One of the most striking perceptions that the artist conveyed is the portrayal of the landscape in other droughts almost as severe as the present one. The Cowboys Prayer seems to a simple portrait at first glance: a kneeling cowboy with head bowed, his hat on the ground in front of him, and his horse standing behind him. In the far distance is a windmill and a clump of trees, and even further is the caprock escarpment below a setting sun boring through yet another thunderhead dissipating before any rain has fallen. Clumps of backlit gray sand sage emerge from the hotly glowing bare ground which evokes a physical response in me. I feel the heat of the day, the heat that the praying cowboy felt. And somehow, feeling the heat, I can feel the cowboys despair.
In contrast, Chuck Wagon, on display for many years at the First National Bank in Big Spring, portrays the promise of the west Texas landscape. Set at a bend of the Pecos River near Fort Lancaster, a trail herd has been bedded down after crossing the river. The remuda is watering in the shallows of the crossing, while the cook has begun supper. The valley is filled with lush grasses, and two big groves of live oaks border the river bank. Cowboys tend both the cavvy and the cattle herd. In the far distance, beyond the mesas along the river, is a huge thunderhead, and the pink light of sundown glows on rock and cloud alike. Caylor uses subtle shades of blues and purples and pastel shades to reveal a deep love of the crepuscular hours of the Llano.
Another painting, Lucien Wells Ranch, depicts a moist spring scene. Herefords dot the slopes of Johnson Draw below the ranch buildings, speckling the iridescent chartreuse of new growth. In April of 2000, a series of thunderstorms dumped up to ten inches of rain in one day in this area of northwestern Glasscock County. A playa near the scene depicted in the painting still held almost a square mile of shallow water this spring. Of interest in the painting are what appear to be junipers along the north facing slope, and prickly pear and yucca along the south facing slope of the draw. Juniper is found in rocky soils along the escarpment of the Llano Estacado on slopes that are too sparsely vegetated for fire to reach the cedars. I have never been to the site so the junipers shown growing on gentle slopes is a detail that stimulates my curiosity. The Lucien Wells Ranch is famous among students of west Texas windmilling, for in the late 1880s the installation of the first windmill in the region drew folks from miles around to see the new technology in action.
Big Spring historian, Joe Pickle, wrote the introduction to the book of Caylor plates. Along with Paul Patterson of Crane, and Clayton Williams, Sr. of Fort Stockton, Mr. Pickle is part of the grand triumvirate of west Texans that have done the most to pass on the warp and woof of our regions past. Mr. Pickle quotes J. Frank Dobie after he visited Caylors wife, Florence, following the artists death: There should be
a representative collection of his work preserved for the delight of people who take pleasure in and are edified by simple, sincere, and beautiful pictures interpretative of their own land.
The Heritage Museum owns a number of Caylors works.

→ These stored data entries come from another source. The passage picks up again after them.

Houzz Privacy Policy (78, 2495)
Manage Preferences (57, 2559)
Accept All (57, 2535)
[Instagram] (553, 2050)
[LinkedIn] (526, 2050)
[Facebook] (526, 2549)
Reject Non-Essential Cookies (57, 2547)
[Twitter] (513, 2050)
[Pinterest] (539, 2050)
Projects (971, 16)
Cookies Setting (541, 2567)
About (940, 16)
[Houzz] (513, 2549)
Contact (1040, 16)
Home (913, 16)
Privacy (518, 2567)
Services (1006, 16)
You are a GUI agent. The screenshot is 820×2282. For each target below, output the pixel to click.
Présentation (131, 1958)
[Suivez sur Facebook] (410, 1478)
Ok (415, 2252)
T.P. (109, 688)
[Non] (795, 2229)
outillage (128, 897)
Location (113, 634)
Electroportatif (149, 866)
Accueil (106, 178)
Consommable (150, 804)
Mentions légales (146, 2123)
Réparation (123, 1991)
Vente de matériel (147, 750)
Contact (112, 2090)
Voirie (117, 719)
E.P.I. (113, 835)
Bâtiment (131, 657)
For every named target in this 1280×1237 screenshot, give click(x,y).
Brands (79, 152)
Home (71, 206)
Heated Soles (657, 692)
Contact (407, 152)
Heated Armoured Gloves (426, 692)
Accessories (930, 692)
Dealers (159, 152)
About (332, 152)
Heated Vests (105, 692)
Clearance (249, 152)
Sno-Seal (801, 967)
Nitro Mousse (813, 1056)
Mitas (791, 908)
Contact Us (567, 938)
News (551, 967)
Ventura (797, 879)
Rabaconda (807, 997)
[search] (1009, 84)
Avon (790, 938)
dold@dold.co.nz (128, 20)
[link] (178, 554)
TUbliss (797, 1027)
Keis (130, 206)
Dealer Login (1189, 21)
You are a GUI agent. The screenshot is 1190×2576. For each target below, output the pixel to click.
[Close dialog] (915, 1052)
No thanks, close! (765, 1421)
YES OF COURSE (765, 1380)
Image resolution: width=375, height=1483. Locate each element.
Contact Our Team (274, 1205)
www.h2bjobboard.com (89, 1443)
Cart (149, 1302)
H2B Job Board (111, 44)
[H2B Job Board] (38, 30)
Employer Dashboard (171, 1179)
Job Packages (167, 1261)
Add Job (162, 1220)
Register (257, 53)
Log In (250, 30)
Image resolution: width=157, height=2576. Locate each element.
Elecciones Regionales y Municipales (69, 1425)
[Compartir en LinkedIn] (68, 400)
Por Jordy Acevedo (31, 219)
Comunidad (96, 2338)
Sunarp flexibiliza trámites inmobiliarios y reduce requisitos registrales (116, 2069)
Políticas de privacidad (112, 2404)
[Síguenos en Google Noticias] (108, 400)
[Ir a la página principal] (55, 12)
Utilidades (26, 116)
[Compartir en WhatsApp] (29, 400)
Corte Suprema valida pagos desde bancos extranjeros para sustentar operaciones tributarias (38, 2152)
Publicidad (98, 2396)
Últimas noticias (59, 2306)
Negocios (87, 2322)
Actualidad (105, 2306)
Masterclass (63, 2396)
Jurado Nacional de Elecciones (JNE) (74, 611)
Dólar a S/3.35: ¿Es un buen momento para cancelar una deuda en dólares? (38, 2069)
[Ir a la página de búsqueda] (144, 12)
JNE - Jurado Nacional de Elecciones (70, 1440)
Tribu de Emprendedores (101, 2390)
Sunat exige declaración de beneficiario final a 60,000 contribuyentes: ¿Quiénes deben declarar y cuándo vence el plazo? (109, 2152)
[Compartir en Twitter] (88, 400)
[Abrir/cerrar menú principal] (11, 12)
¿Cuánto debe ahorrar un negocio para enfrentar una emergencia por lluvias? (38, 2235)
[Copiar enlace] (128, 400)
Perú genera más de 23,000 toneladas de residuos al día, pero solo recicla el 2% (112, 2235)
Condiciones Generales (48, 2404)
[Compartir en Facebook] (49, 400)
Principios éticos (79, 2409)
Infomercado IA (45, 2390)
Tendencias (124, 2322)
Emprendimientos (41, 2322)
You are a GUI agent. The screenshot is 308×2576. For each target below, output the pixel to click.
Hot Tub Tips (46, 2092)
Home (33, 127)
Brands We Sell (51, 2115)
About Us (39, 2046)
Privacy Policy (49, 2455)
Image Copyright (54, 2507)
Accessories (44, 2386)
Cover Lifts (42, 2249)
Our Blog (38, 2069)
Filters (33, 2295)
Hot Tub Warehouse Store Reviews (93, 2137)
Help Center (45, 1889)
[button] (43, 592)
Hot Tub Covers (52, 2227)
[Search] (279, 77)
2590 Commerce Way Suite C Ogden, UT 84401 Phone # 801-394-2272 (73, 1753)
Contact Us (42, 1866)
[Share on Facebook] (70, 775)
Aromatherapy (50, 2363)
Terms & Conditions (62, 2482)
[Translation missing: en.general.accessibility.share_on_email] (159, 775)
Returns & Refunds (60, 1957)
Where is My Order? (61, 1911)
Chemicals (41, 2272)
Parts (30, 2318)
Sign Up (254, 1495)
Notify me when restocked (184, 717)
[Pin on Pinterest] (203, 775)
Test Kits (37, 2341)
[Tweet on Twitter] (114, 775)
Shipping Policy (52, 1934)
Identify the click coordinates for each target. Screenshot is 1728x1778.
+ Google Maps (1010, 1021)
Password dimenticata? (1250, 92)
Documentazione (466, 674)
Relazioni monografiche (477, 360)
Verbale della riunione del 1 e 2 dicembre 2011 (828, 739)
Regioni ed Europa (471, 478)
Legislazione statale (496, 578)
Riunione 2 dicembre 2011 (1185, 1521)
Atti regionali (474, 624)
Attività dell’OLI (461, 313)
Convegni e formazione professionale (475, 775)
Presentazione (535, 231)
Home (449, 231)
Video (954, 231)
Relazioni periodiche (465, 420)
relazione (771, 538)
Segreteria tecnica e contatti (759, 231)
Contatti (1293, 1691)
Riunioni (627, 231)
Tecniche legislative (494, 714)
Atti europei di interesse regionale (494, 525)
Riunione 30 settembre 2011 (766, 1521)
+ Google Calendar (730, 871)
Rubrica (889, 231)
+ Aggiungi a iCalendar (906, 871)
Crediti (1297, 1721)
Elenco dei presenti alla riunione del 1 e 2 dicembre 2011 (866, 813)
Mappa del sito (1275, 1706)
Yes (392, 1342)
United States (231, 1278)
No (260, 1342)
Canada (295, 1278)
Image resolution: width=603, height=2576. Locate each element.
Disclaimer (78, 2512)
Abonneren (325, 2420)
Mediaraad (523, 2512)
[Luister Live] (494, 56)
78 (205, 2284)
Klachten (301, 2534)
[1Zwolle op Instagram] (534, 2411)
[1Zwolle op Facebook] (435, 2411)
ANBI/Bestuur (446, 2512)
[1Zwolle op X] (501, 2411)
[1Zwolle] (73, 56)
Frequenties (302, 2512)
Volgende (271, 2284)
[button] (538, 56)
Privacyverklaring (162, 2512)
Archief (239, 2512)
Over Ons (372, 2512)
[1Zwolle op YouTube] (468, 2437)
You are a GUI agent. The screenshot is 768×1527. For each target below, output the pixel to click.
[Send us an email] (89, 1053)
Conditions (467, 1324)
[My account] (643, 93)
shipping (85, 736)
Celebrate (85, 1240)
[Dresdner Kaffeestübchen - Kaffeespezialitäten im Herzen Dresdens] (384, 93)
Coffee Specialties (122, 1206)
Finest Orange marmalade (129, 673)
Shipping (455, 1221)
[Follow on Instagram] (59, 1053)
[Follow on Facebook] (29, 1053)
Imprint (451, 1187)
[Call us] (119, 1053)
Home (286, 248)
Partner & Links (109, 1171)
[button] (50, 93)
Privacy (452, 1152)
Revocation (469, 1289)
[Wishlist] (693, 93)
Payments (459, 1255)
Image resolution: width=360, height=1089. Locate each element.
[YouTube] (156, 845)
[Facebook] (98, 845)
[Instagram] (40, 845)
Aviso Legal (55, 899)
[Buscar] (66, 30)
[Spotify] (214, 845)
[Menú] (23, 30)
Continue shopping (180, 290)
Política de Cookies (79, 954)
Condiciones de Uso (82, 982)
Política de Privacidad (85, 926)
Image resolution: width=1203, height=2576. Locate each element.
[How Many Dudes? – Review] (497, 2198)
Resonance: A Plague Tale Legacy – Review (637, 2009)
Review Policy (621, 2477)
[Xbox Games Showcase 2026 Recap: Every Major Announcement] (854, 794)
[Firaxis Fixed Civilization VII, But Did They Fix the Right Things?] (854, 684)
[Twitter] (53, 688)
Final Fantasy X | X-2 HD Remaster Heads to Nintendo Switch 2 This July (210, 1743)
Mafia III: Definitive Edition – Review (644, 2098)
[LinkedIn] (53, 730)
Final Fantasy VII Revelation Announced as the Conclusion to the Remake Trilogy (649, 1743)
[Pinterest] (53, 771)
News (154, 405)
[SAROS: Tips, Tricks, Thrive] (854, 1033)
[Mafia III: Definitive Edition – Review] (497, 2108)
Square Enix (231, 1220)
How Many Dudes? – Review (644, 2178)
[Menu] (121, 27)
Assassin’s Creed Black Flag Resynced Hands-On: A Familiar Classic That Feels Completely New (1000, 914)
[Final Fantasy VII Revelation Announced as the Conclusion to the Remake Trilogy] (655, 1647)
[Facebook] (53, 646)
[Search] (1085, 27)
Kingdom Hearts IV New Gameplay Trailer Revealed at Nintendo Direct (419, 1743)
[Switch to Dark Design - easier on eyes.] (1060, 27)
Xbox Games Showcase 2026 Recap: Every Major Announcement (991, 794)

Most of the rest of the extant work is in private hands, in many cases owned by the heirs of the cattle barons that commissioned much of his art. I am deeply appreciative of the book the museum put together. I hope some enterprising soul can gain permission to reproduce the paintings as prints, as well. Every student in this region should spend some time observing and learning the details of Caylors work.
I would love to have a print of his The Last Buffalo hanging on the wall at the Sibley Nature Center. I can feel the buffalo lifting himself up out of the buffalo wallow, heavy with mud and water, his muscles powerfully straining, and hear the water splashing with great sucking, slurpy sounds. The emotive power of art that depicts ones own bioregion is a necessary part of a paisanos experience.